At that moment, I asked Shiva to pull the car over and told the girl from the salon that she should take an auto rickshaw and go back. That’s not the nicest thing I’ve ever done but seemed better than making her wait in the car while I spent a couple of hours at the shoot. Looking back now it’s funny but in the moment I just needed to de-stress as much as possible and having a stranger in the car who I didn’t trust to touch up my face was not helping my stress levels.
Peace and calm started to return to my world little by little. Although nervous and frazzled to bits, I was so pleased things were going to work out. I rested my head on the back of the seat, asked Shiva to put on some music and turned to look out the window where my lovely new saree was hanging from a hook. It only took a minute for it to hit me. Holy crap on a cracker! I just kicked out the person with the safety pins who was supposed to do my saree draping. She was there to get me dressed along with handle my touch-ups! OMG. I called the studio and Hemanth confirmed what I already knew, that no one there knew how to drape a saree. Shit!
I started cursing, freaking out and scaring Shiva a bit…
Then a light bulb luckily went off in my head and I told Shiva to keep an eye out for a salon so I could have the saree draped. We came up on BodyCraft on the high street in Jayanagar and in 10 minutes they had me perfectly draped and out the door, all for only Rs. 250 (about $5). Phewww again!
But looking in the mirror at the salon reminded me that I just didn’t look like ME. When I left BodyCraft I knew…mama needed a cocktail! We eventually spotted a wine shop and I asked Shiva to go in for me because a white lady in a black saree with an off-the-shoulder blouse in broad daylight buying booze hardly seemed appropriate! My little savior returned with a 180ml bottle of vodka at the rootin’ tootin’ price of Rs. 93 ($0.54), a plastic cup and a small bottle of 7up. I poured a 60ml shot into the cup, added 7up and downed it.
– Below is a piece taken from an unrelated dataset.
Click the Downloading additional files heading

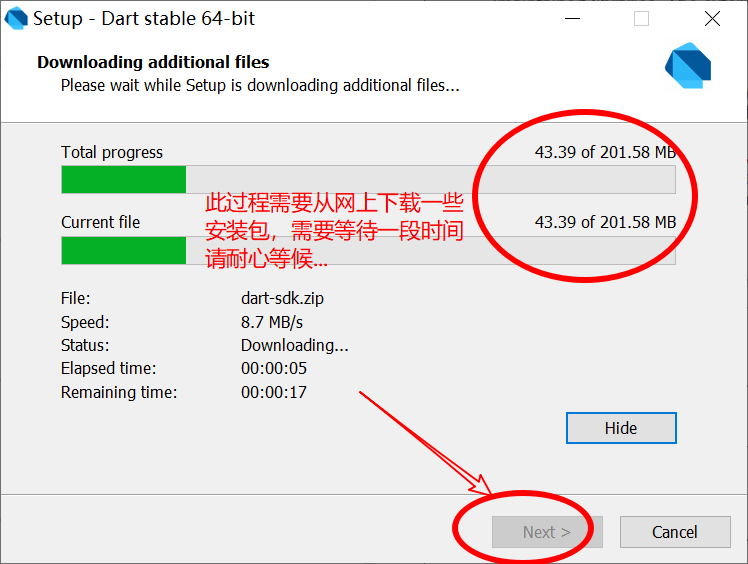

Two minutes later we were at the studio. The drink had done the trick and calmed my nerves. Robert Naorem (just Google him!) was like an angel. He and his team are the most sought after hair and makeup stylists in Bangalore and they are damn sweet to boot. As soon as they finished with the professional model they were working on, they kindly let me sit down in the chair. Although I didn’t have the photo of the hair style, I explained the look I wanted and between the three of them they had my face looking like “me” again in under 10 minutes. They brushed out my hair as much as possible, asked if I had a gold headband to better match my hair (woo hoo, it was the new one I bought specifically for the shoot) and they completely redid my hair.
The shoot was easy after that. Hemanth was fantastic and captured the images the designer needed for the website and the logo image for social media (square format for Twitter, Facebook and YouTube) – and even some extras ‘just for fun’ – and within an hour from the first snap I was out the door.
Looking back now it cracks me up but at the time it was stressful. It’s amazing how big a role hair and makeup and clothes play in how I feel about myself. Guess I’ll have to work on that some day. But that’s not my current project so I’m just gonna leave it on the back burner for now!